Let’s say you are applying to an elite music school for a degree in vocal performance and an audition is required. Obviously, there will be numerous applicants competing for a limited number of spots, which would likely be quite nerve-wracking. As you take to the stage to begin your performance, you notice your breath is much shallower than normal and your mouth is dry. You immediately panic, and your mind becomes flooded with anxious thoughts, such as, “If I can’t breathe properly, I won’t be able to sing the piece the way I’m supposed to” or “If I don’t remain calm and sing the piece properly, I’ll blow this audition”. Well, if you are fused with these thoughts, you will buy into them and attempt to calm your anxiety, while also trying to focus on your audition as best you can.

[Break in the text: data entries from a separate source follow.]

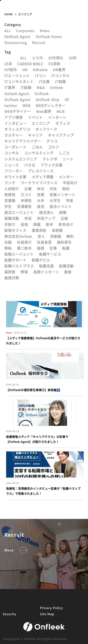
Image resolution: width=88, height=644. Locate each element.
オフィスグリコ (17, 129)
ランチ (10, 183)
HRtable (40, 70)
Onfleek (42, 94)
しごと (64, 153)
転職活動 (66, 266)
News (45, 30)
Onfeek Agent (17, 94)
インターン (57, 117)
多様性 (26, 200)
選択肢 (10, 272)
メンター (66, 177)
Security (9, 614)
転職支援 (46, 266)
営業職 (10, 200)
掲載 (37, 224)
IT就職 (60, 82)
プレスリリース (41, 171)
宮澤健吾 (24, 206)
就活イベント (61, 206)
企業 (28, 188)
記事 (53, 248)
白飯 (8, 242)
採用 (24, 224)
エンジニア (41, 123)
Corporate (25, 30)
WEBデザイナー (18, 111)
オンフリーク (46, 129)
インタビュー (15, 123)
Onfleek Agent (17, 36)
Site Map (47, 614)
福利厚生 (64, 242)
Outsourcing (16, 42)
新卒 (50, 224)
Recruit (39, 42)
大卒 (40, 200)
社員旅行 (24, 242)
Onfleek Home (49, 36)
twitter (11, 106)
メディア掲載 (42, 177)
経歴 (40, 248)
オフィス (63, 123)
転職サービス (50, 254)
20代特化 (56, 58)
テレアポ (50, 159)
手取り (10, 224)
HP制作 (11, 70)
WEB (26, 106)
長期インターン (46, 272)
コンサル (12, 153)
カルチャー (14, 135)
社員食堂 (44, 242)
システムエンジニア (21, 159)
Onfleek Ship (48, 100)
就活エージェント (19, 212)
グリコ (52, 141)
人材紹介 (12, 188)
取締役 (10, 194)
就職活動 (12, 218)
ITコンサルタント (19, 82)
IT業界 (10, 88)
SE (67, 100)
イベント (35, 117)
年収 (28, 218)
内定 (53, 188)
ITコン (40, 76)
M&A (41, 88)
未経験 (57, 230)
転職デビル (41, 260)
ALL (8, 30)
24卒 (73, 58)
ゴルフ (54, 147)
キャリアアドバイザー (23, 141)
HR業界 (59, 70)
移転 (8, 248)
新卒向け (66, 224)
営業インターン (62, 194)
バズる (30, 165)
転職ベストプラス (19, 266)
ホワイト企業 (15, 177)
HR (25, 70)
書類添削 (39, 230)
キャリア (35, 135)
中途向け (70, 183)
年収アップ (46, 218)
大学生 (55, 200)
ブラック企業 (52, 165)
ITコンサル (60, 76)
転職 (66, 248)
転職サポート (15, 260)
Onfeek (57, 88)
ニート (68, 159)
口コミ (26, 194)
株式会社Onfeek (18, 236)
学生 (8, 206)
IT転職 (26, 88)
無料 (70, 236)
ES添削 (55, 64)
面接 (68, 272)
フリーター (14, 171)
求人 (41, 236)
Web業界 (44, 111)
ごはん (37, 147)
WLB (61, 111)
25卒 (8, 64)
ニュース (12, 165)
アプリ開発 (14, 117)
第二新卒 (24, 248)
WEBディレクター (51, 106)
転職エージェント (19, 254)
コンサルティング (39, 153)
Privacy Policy (51, 608)
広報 (64, 218)
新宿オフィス (15, 230)
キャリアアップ (61, 135)
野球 (24, 272)
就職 (63, 212)
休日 (40, 188)
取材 (66, 188)
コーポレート (15, 147)
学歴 (69, 200)
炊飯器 (56, 236)
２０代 (37, 58)
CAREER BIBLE (30, 64)
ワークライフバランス (39, 183)
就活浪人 (46, 212)
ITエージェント (17, 76)
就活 (40, 206)
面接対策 (12, 278)
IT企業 (44, 82)
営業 (40, 194)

This is a noble endeavor, but is an exercise in futility. It prevents you from mindfully accepting the physical MPA symptoms, because you’ll waste energy mindlessly ruminating on how the physical symptoms need to be eliminated. On the other hand, instead of panicking in response to your anxious sensations, or panicking in response to your anxious thoughts occurring after the sensations, you can learn to defuse from what your mind is telling you about your MPA symptoms.
ACT teaches a number of techniques to promote defusion. A common one is to preface your thought, either aloud or silently, with the statement, “I’m noticing (… I’m feeling anxious/panicking/breaking out in a sweat).” This simple technique helps you to stay present with your anxious thoughts as they’re occurring, while minimising the likelihood you’ll buy into them. It also helps you to mindfully accept the physical MPA symptoms. If done repeatedly, you may begin to take the content of your anxious thoughts less personally. You may even begin to view them differently, perhaps as uncomfortable clues that you’re in an anxious mood, just like a fever is an uncomfortable clue that an infection is present. A fever is not meant to be taken personally and neither are anxious thoughts, or uncomfortable sensations for that matter. Once you’re more practiced at defusing from what your mind tells you about your MPA symptoms, you can focus your mental energy on achieving valued goals during a performance, for example, conveying the meaning of a text, expressing emotion at key times, focusing on good technique. Achieving those goals requires an acceptance of the MPA symptoms and a simultaneous, diligent redirecting of your focus towards enacting those goals. This may sound difficult but, like most things, it gets easier with practice. Once you’re able to defuse regularly, you become more flexible in the presence of your MPA. In other words, you learn to persist with achieving valued goals during your performance, even with MPA symptoms present.